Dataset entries
──────────────────────────────

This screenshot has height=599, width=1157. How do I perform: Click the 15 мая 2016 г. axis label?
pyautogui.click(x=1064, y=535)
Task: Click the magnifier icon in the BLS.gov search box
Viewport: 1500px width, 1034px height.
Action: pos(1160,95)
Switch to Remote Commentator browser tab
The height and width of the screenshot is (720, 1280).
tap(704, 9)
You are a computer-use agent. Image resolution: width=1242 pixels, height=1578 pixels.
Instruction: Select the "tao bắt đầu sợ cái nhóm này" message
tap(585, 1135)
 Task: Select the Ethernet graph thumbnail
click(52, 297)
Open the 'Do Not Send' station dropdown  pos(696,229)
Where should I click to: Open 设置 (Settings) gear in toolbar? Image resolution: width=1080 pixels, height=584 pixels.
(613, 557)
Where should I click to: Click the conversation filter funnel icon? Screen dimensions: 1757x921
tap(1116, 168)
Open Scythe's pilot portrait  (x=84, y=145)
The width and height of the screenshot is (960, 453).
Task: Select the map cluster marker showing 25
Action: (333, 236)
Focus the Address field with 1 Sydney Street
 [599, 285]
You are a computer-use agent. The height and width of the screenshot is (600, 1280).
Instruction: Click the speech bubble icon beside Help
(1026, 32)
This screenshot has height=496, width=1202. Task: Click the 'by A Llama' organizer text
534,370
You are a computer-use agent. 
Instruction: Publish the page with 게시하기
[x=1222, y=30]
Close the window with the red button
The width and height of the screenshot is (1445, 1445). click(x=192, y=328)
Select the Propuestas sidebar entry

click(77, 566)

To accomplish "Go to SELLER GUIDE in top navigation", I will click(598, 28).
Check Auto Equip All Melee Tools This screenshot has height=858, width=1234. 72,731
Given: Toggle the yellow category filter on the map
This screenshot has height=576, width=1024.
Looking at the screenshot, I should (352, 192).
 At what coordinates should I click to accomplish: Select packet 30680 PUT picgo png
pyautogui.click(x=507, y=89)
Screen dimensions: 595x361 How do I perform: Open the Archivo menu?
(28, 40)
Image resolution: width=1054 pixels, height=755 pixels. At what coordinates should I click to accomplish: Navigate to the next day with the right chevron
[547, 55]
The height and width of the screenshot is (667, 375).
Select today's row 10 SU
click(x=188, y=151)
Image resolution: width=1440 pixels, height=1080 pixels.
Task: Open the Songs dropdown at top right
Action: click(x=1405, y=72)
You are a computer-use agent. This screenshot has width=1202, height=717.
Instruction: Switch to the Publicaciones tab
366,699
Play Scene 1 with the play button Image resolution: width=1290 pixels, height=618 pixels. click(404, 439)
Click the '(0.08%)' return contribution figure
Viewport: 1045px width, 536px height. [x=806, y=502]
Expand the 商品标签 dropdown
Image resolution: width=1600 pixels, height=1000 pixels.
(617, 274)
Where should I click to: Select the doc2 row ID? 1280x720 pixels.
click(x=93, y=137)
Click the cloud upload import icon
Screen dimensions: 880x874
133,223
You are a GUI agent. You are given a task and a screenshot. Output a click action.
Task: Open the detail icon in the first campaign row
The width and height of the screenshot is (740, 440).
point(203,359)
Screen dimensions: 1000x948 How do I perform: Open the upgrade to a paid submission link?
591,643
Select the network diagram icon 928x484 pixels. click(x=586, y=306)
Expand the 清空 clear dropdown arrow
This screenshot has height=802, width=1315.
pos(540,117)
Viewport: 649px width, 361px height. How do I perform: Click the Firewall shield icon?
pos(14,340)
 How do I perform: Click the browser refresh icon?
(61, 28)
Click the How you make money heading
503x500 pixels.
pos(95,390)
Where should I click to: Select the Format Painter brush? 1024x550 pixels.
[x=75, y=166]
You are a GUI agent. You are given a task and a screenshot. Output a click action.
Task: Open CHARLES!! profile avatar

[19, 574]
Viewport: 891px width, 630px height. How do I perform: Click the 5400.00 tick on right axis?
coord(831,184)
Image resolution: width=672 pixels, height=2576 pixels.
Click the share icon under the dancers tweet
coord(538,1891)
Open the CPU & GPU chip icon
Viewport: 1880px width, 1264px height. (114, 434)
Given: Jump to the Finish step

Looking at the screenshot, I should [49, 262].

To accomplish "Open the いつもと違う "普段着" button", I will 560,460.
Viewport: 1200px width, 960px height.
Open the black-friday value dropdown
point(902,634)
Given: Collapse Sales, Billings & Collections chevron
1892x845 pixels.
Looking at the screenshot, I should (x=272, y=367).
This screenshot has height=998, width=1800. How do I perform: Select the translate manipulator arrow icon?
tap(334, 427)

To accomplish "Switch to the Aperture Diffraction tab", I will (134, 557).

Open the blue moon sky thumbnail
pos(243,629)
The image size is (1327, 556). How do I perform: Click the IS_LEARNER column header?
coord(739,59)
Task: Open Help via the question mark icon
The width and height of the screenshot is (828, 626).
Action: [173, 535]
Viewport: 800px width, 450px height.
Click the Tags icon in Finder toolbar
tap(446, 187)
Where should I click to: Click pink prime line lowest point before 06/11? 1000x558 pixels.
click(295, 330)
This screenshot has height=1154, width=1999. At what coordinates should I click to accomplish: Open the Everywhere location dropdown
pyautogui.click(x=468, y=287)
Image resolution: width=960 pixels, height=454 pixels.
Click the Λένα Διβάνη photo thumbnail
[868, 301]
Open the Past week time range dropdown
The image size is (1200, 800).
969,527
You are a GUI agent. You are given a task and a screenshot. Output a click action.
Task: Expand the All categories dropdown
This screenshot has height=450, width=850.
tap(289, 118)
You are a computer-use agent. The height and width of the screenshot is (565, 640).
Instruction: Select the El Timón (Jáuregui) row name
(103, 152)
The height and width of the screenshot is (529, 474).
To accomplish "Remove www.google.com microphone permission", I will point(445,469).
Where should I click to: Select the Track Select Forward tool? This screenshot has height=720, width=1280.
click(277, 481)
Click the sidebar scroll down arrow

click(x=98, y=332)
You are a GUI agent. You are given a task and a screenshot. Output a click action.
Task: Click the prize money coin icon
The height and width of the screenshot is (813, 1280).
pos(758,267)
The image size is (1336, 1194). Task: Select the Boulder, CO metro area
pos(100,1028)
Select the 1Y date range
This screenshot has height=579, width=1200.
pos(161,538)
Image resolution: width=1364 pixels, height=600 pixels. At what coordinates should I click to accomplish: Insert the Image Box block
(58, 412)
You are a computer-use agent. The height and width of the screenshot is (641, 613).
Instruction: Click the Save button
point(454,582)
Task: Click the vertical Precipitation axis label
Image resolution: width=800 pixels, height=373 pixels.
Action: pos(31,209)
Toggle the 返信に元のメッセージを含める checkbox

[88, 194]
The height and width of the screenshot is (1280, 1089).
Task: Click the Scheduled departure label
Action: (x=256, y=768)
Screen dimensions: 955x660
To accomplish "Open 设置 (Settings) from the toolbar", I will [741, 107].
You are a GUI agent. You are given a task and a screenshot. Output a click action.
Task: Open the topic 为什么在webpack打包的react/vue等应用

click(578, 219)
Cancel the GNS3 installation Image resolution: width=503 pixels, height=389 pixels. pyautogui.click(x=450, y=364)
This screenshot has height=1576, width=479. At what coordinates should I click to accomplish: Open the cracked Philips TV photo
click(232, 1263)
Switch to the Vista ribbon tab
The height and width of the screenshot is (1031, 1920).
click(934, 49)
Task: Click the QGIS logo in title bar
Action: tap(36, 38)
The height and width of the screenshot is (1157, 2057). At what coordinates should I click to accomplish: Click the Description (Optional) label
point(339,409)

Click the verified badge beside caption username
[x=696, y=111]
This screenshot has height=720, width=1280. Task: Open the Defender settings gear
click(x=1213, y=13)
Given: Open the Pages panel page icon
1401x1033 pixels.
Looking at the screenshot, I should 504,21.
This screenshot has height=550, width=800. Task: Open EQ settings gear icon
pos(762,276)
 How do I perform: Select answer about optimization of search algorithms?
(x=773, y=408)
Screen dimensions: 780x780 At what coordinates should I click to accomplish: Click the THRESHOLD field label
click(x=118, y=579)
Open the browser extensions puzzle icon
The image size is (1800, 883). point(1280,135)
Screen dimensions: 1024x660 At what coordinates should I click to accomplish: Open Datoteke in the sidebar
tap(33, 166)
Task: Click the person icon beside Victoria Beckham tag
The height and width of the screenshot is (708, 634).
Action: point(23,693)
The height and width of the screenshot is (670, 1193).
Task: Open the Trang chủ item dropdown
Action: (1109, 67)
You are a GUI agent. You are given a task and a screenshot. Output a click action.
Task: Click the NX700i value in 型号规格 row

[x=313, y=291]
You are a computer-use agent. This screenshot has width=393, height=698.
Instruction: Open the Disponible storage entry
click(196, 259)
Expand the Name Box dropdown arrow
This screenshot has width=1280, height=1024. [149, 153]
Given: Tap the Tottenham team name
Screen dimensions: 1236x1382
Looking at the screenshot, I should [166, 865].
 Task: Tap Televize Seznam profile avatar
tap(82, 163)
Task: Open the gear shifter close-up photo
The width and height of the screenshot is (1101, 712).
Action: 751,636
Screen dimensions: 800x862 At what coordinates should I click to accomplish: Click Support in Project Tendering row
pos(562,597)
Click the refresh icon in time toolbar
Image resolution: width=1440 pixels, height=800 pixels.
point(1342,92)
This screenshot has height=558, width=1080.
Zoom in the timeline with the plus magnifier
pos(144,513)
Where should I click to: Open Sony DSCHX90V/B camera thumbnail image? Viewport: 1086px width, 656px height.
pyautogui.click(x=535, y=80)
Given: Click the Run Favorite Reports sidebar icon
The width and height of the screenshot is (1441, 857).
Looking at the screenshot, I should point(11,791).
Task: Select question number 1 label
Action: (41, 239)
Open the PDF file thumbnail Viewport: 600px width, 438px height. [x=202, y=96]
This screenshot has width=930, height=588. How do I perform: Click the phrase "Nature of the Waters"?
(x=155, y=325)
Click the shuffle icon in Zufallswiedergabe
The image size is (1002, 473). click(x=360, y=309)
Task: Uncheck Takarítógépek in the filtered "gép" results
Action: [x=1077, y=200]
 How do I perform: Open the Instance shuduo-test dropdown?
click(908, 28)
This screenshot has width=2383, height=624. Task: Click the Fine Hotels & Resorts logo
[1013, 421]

──────────────────────────────

Retype, without changes, the lines from the line holding "This screenshot has width=930, height=588." to the end of the data, both ends included.

This screenshot has width=930, height=588. How do I perform: Click the phrase "Nature of the Waters"?
(x=155, y=325)
Click the shuffle icon in Zufallswiedergabe
The image size is (1002, 473). click(x=360, y=309)
Task: Uncheck Takarítógépek in the filtered "gép" results
Action: [x=1077, y=200]
 How do I perform: Open the Instance shuduo-test dropdown?
click(908, 28)
This screenshot has width=2383, height=624. Task: Click the Fine Hotels & Resorts logo
[1013, 421]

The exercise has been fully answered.